§ Requirement: Using the entries below, show all lines with the string "height".

§ Data supplied:
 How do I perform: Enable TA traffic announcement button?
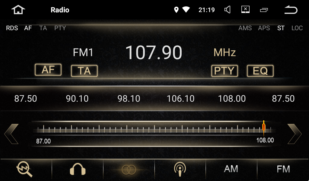pos(84,71)
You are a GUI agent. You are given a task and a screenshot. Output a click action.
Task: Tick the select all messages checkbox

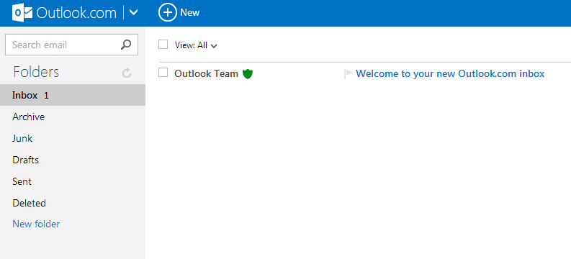coord(163,45)
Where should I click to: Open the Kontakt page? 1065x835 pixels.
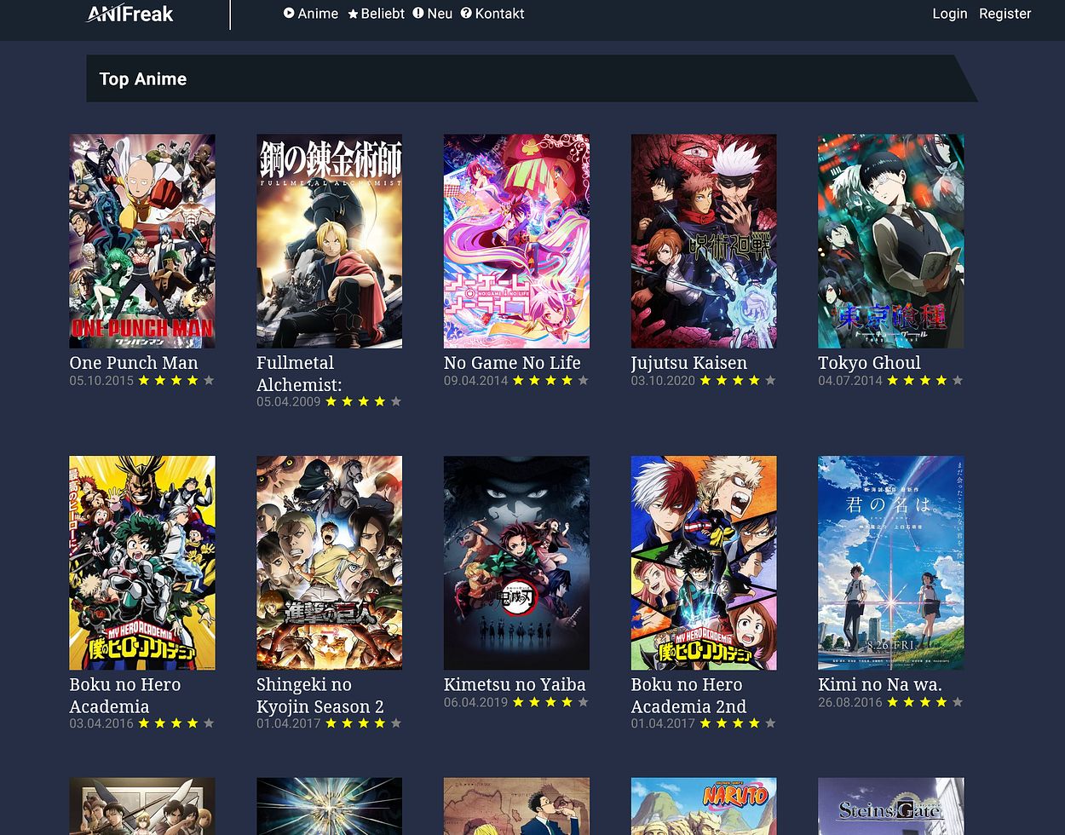click(x=499, y=14)
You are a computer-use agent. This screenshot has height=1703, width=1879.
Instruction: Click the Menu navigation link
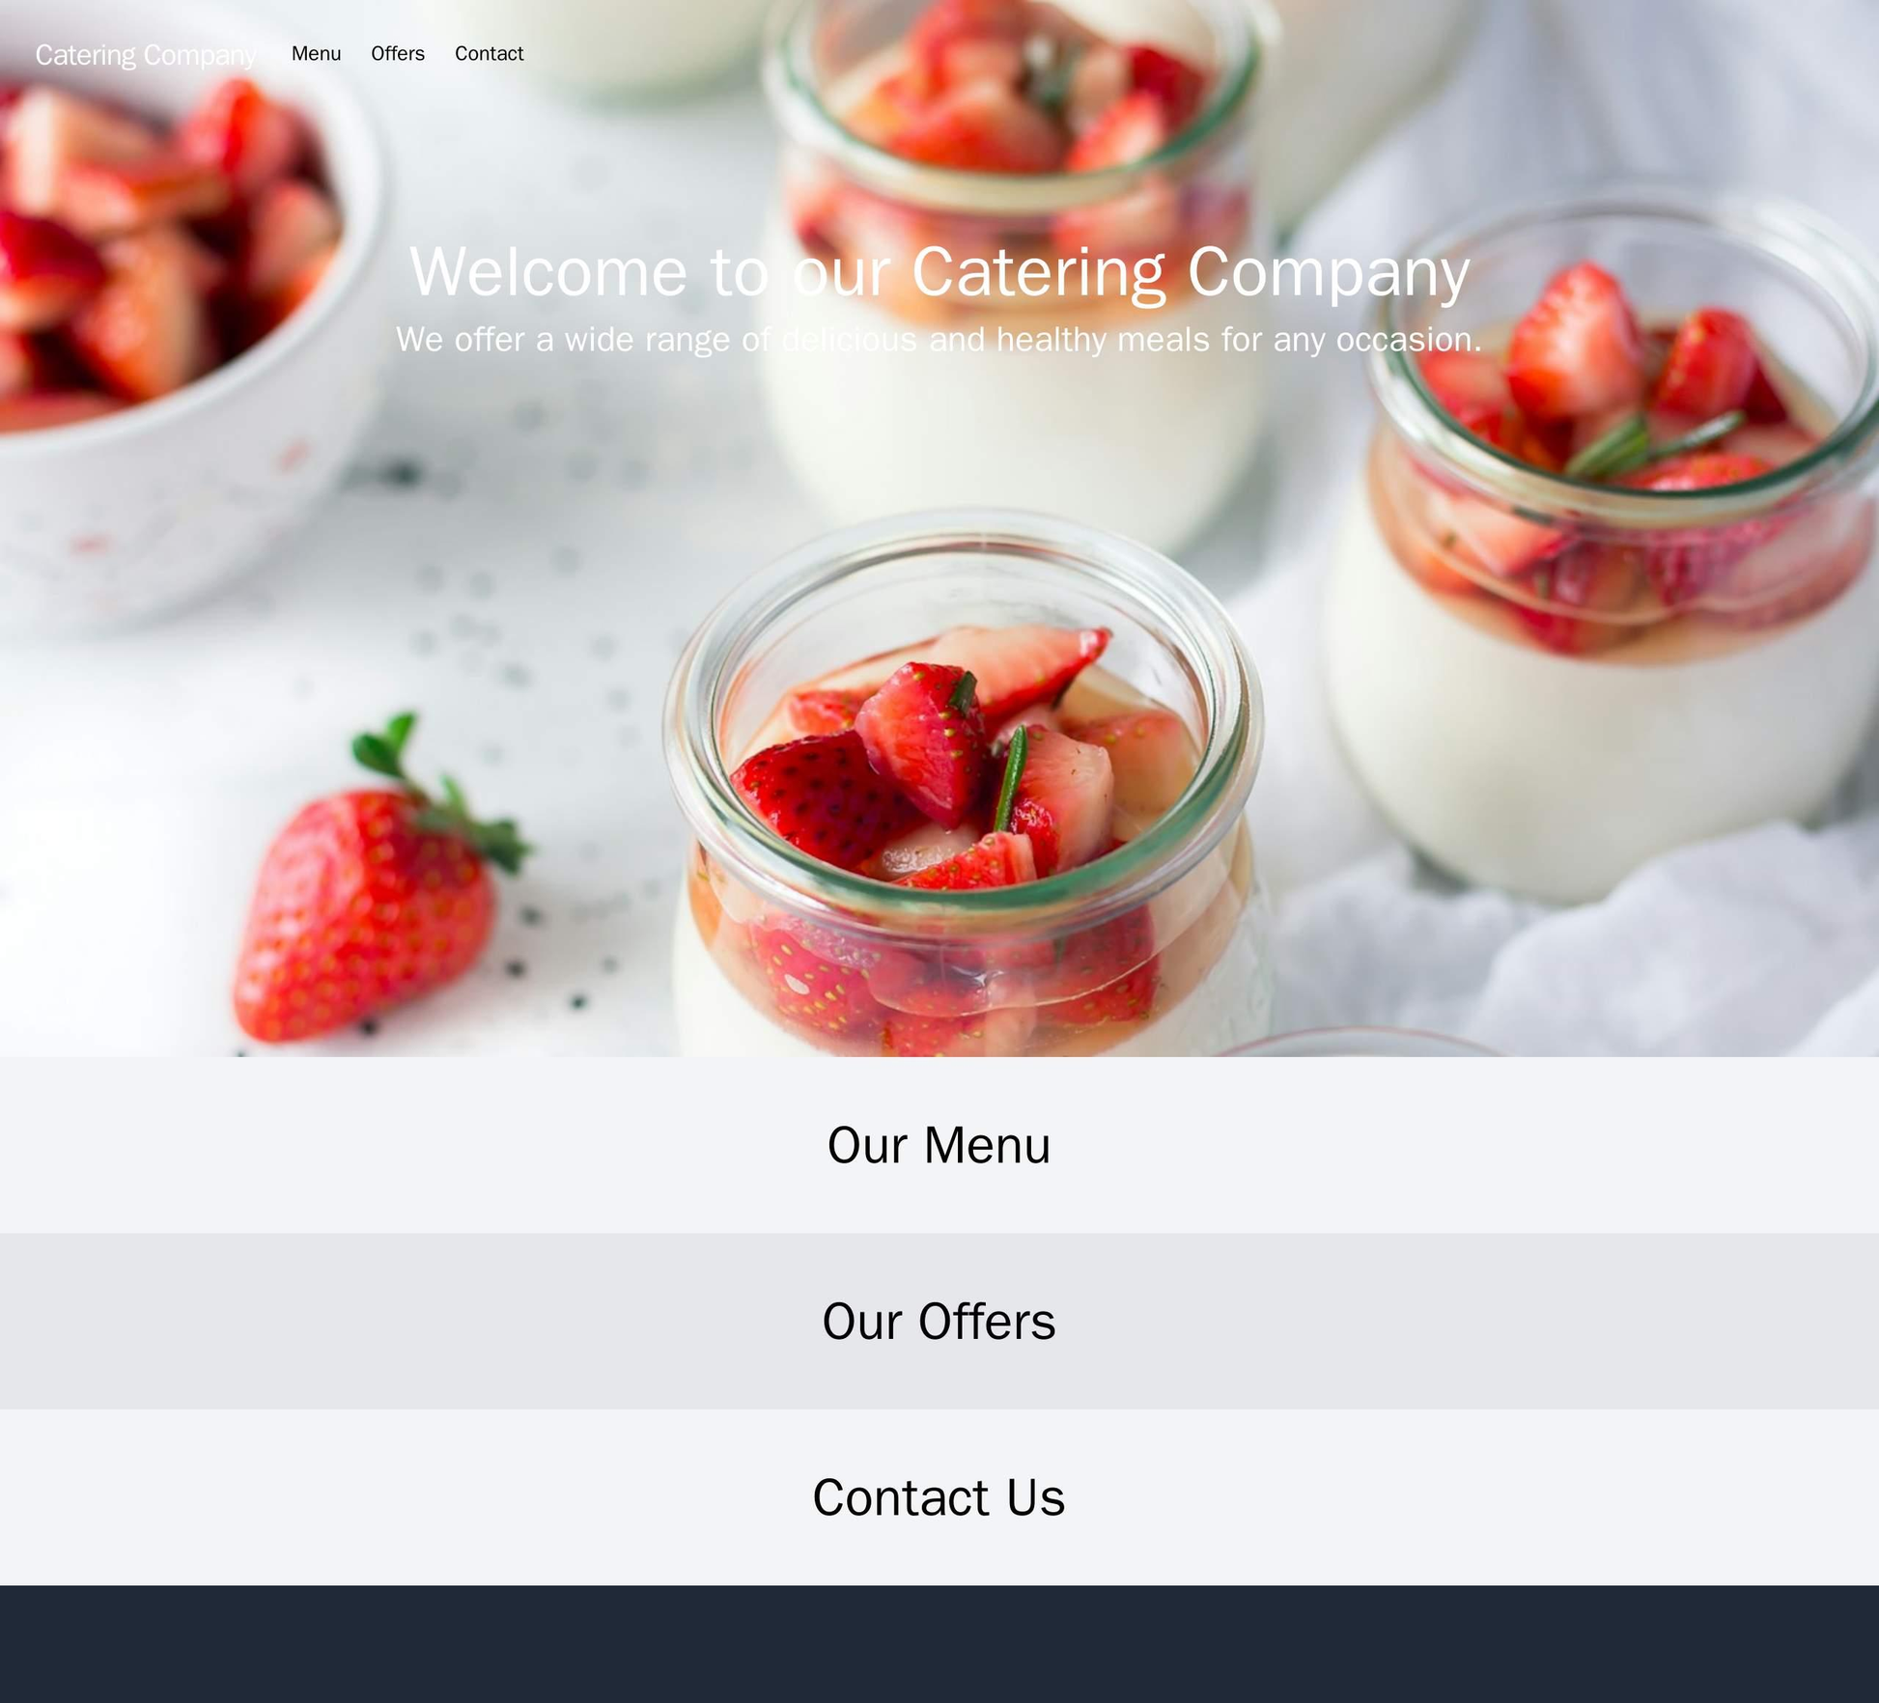pos(316,52)
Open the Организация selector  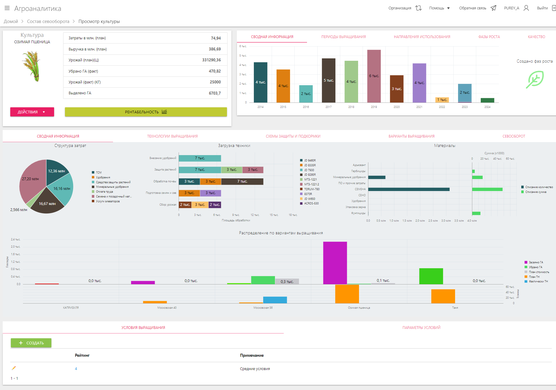coord(400,8)
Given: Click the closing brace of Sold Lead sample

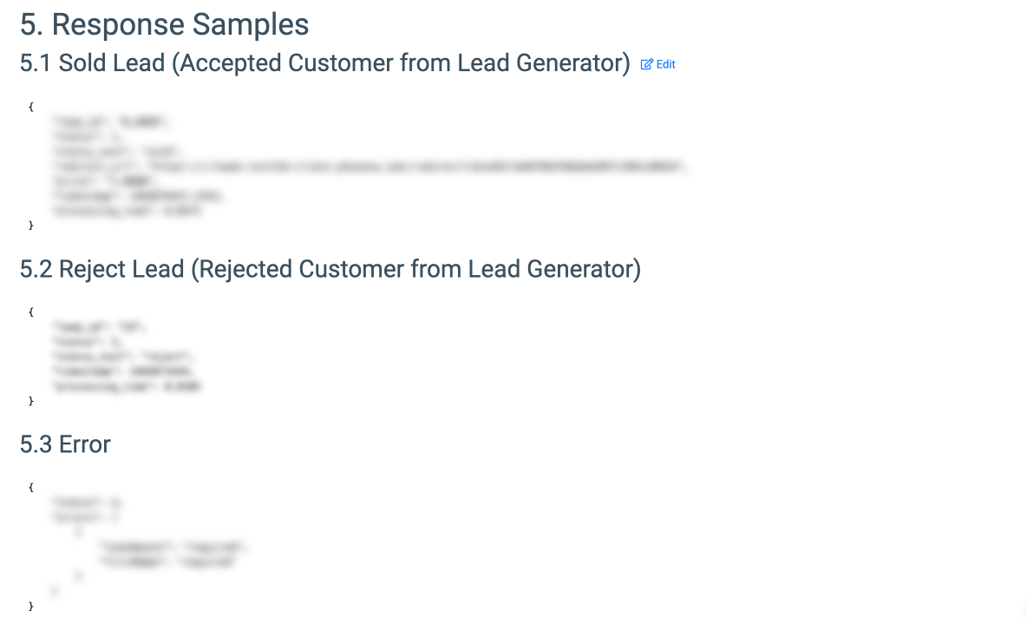Looking at the screenshot, I should point(31,225).
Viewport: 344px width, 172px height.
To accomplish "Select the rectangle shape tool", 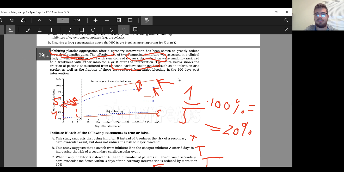I will tap(82, 30).
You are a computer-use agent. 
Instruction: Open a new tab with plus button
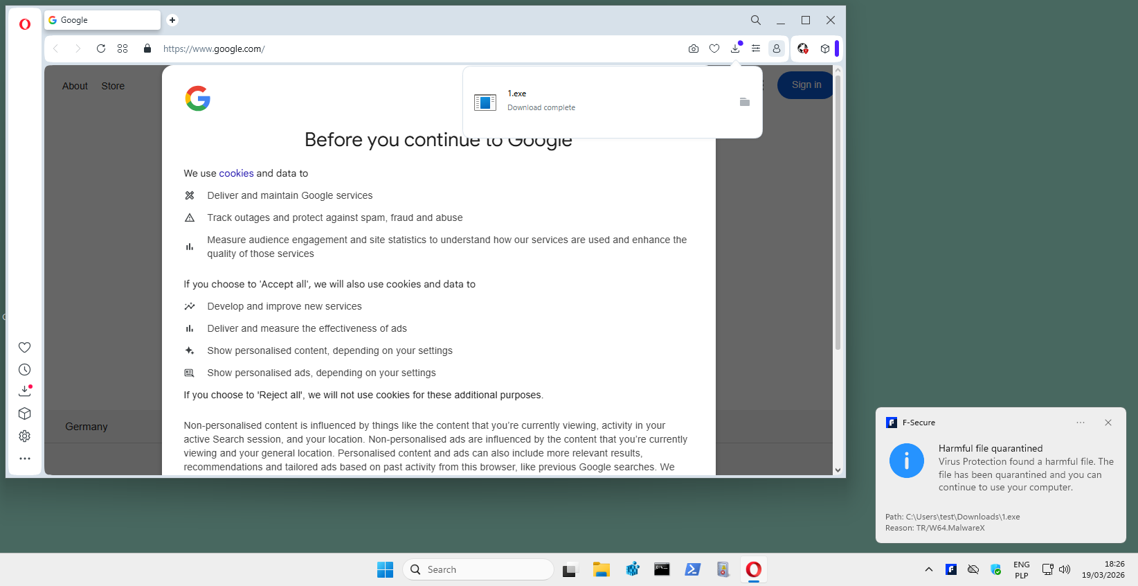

§ Reply:
You are a computer-use agent. This screenshot has height=1703, width=1879.
Viewport: 344px width, 172px height.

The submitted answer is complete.